▸ DIRECTIONS FOR THIS TASK
Give the text lines of the entries below as a Markdown table with the columns No. and Text, one row per line, numbered in order. Skip blank lines and leave the pictures out.

+++ RECORDED DATA

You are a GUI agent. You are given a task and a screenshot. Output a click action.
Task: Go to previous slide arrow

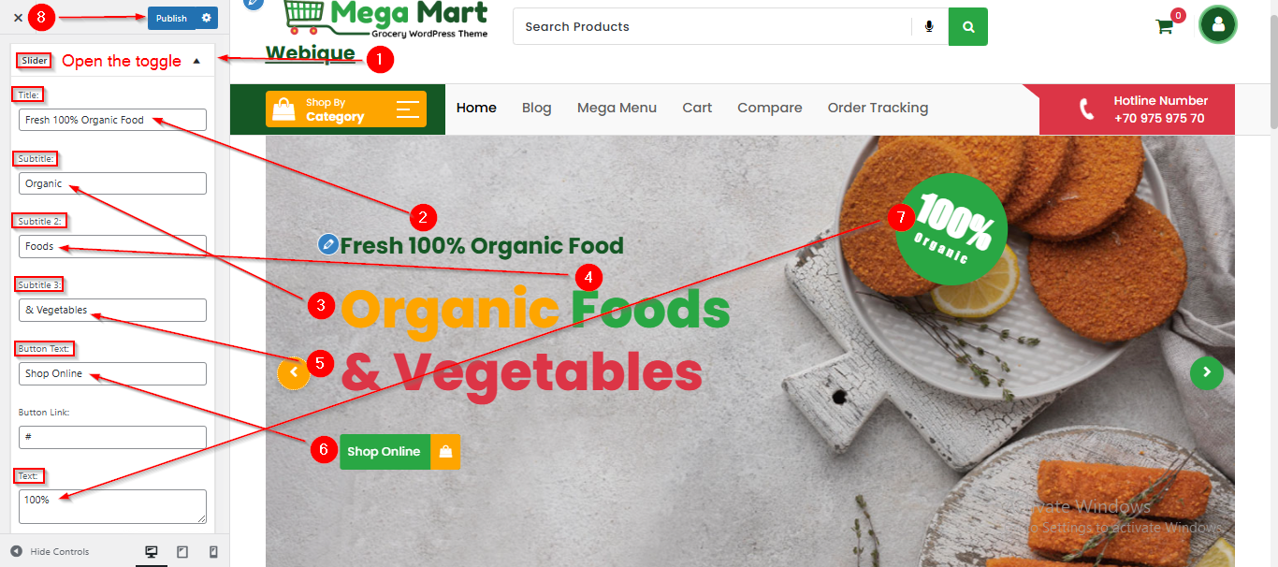click(294, 372)
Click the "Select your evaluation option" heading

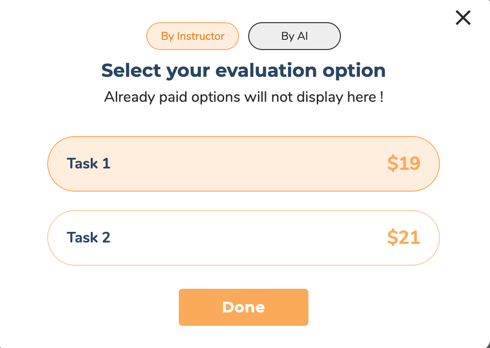[x=243, y=70]
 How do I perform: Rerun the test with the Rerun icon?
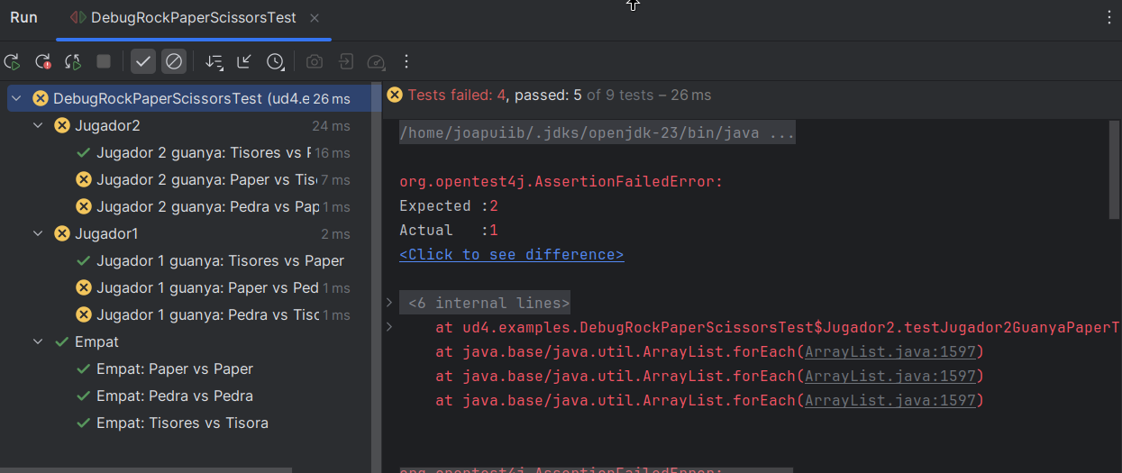point(13,62)
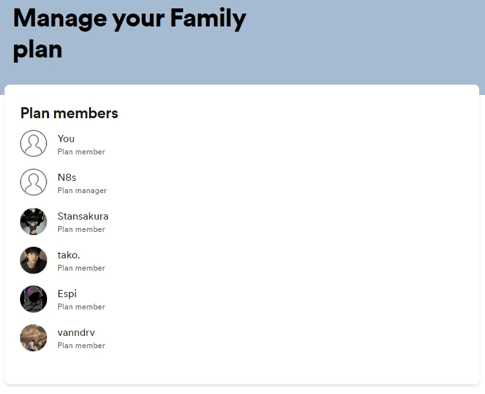Open Espi's profile picture

pos(34,299)
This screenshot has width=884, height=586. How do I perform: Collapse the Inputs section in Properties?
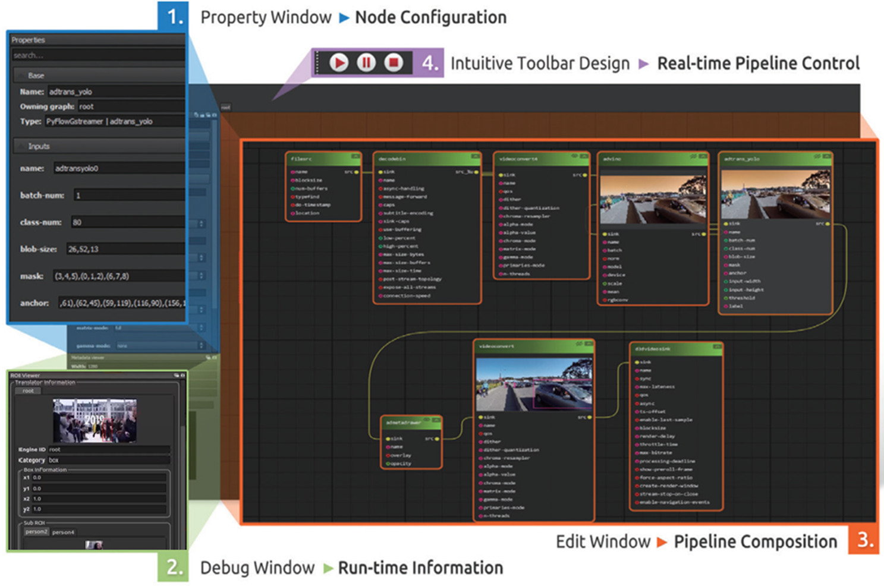click(21, 146)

++++++

▸ WORKED ANSWER
| No. | Text |
|---|---|
| 1 | You are a GUI agent. You are given a task and a screenshot. Output a click action. |
| 2 | Task: Go to previous slide arrow |
| 3 | click(294, 372) |
| 4 | Click the "Select your evaluation option" heading |
| 5 | [x=243, y=70] |
| 6 |  How do I perform: Rerun the test with the Rerun icon? |
| 7 | point(13,62) |
| 8 | Open Espi's profile picture |
| 9 | pos(34,299) |
| 10 | This screenshot has width=884, height=586. How do I perform: Collapse the Inputs section in Properties? |
| 11 | click(21, 146) |